## Supplied data:
========
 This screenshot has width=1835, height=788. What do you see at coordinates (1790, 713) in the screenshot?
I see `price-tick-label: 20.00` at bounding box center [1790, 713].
========
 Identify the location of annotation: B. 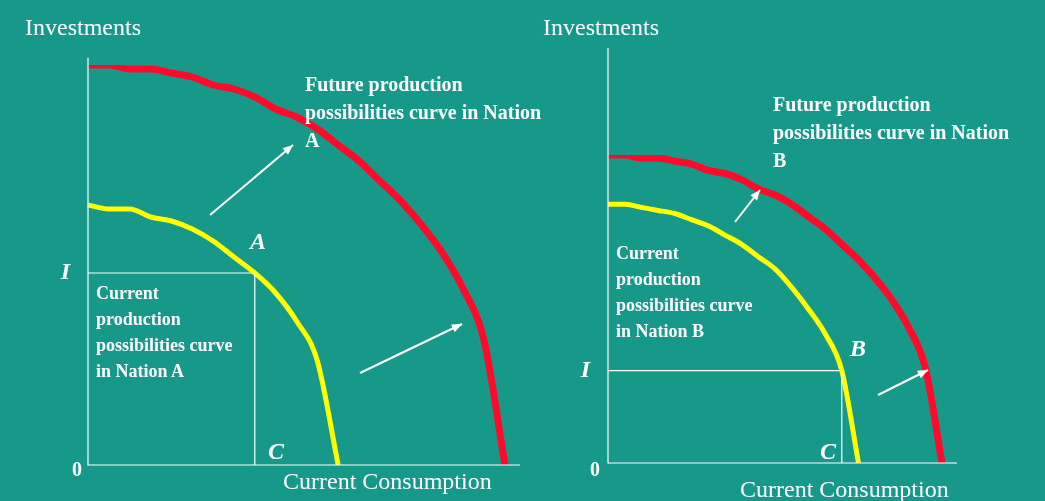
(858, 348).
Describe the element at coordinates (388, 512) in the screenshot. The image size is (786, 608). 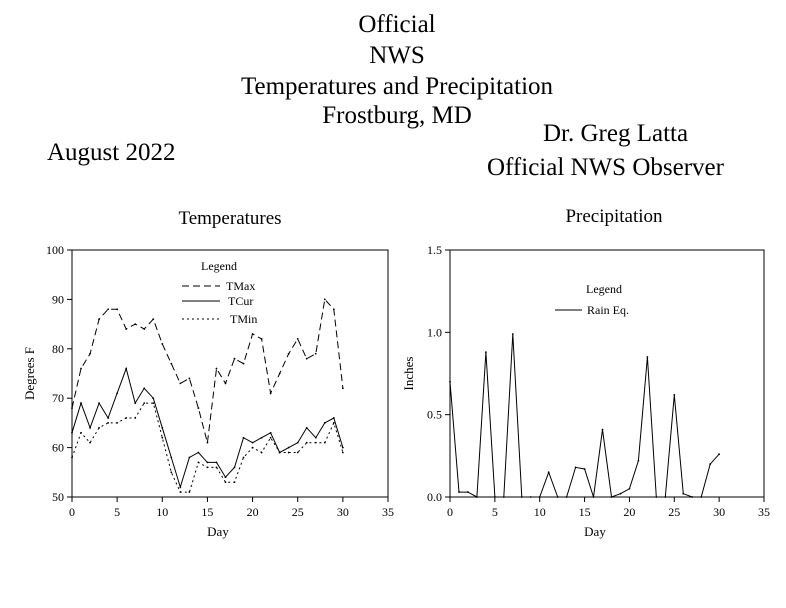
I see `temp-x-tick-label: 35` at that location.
========
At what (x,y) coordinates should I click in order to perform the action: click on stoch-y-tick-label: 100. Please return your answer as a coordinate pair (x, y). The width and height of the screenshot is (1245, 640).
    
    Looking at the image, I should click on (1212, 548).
========
## Your task:
Could you rewrite the lines from the one containing "This screenshot has" through the one containing "center [1790, 713]." as a JSON array of strings, one string per line, with both of those lines included and any blank lines omitted?

## Exercise output:
[
  " This screenshot has width=1835, height=788. What do you see at coordinates (1790, 713) in the screenshot?",
  "I see `price-tick-label: 20.00` at bounding box center [1790, 713]."
]